=== WORK REQUEST ===
Revise the passage on tobacco control and poverty by rewriting everything from "Families, as a" down to "will reduce exploitation.", with "necessities" replaced by "essentials".

=== DOCUMENT EXTRACT ===

§

Tobacco Control Reduces Poverty
Tobacco and global poverty have an often overlooked connection. According to the World Health Organization (WHO), “Many studies have shown that in the poorest households in many low-income countries, spending on tobacco products often represent more than 10 percent of total household expenditure.”

The WHO, the U.N. and other international organizations have recognized and researched this link to decrease tobacco use and poverty rates. Here are five ways tobacco control reduces poverty globally:

1. Tobacco control will relieve financial hardships.

Tobacco addictions exacerbate an already stressful financial situation for those living in poverty.

Families, as a result, have less to spend on food, education, healthcare and other necessities. Bangladesh, for example, spends 10 times the amount on tobacco than on education. Tobacco control reduces poverty by helping families spend less on tobacco, freeing up more income to spend on necessities.

2. Tobacco control will save lives.

The Center for Disease Control and Prevention reports 6 million tobacco-related deaths worldwide per year. Tobacco users die 10 years earlier than non-users. Smoking also causes cancer, heart disease, stroke, lung diseases, diabetes and chronic obstructive pulmonary disease.

Tobacco control is known as one of the most effective ways to reduce consumption. Its implementation would reduce the amount of smoking-related illnesses, keeping more workers in the labor force and ease health care expenditures for families.

3. Tobacco control will reduce exploitation.

Tobacco also affects those who produce it. Farmers who produce tobacco on a small-scale in developing countries depend heavily on the tobacco industry. Although large corporations provide credit for farmers, including seeds, fertilizer, pesticides and technological support, they expect the farmers to forgo profits and sell at the company’s contract price. This is further evidence that tobacco control reduces poverty.

Furthermore, farmers’ children have saved the tobacco industry an estimated $1.2 billion in production costs through unpaid child labor. The industry employs 63 percent of children in tobacco-farming families, preventing 10-14 percent from attending school for work’s sake.

§

=== DATA ===
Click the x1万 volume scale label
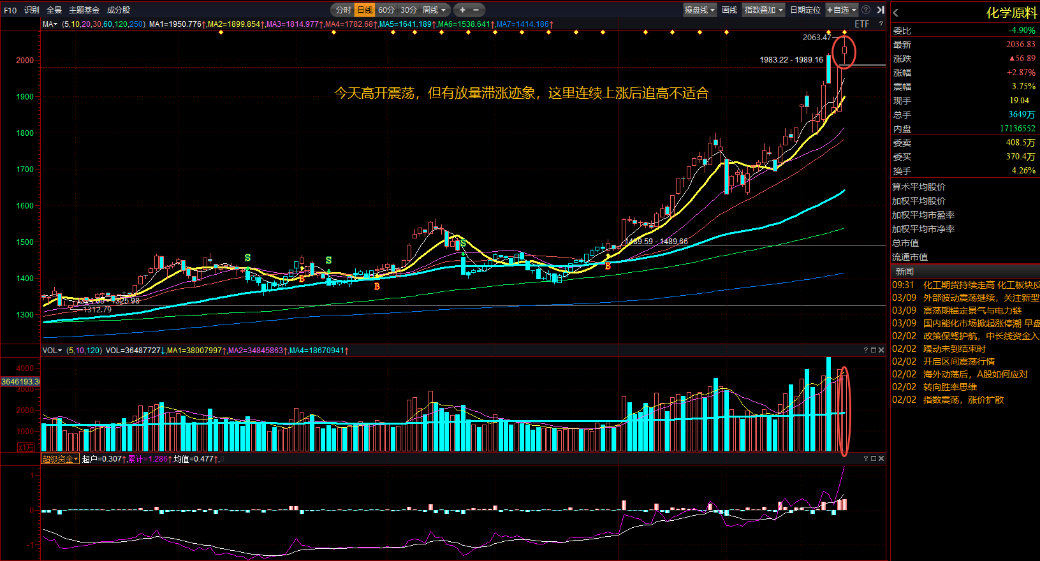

§

=== WRITTEN RESPONSE ===
Families, as a result, have less to spend on food, education, healthcare and other essentials. Bangladesh, for example, spends 10 times the amount on tobacco than on education. Tobacco control reduces poverty by helping families spend less on tobacco, freeing up more income to spend on essentials.

2. Tobacco control will save lives.

The Center for Disease Control and Prevention reports 6 million tobacco-related deaths worldwide per year. Tobacco users die 10 years earlier than non-users. Smoking also causes cancer, heart disease, stroke, lung diseases, diabetes and chronic obstructive pulmonary disease.

Tobacco control is known as one of the most effective ways to reduce consumption. Its implementation would reduce the amount of smoking-related illnesses, keeping more workers in the labor force and ease health care expenditures for families.

3. Tobacco control will reduce exploitation.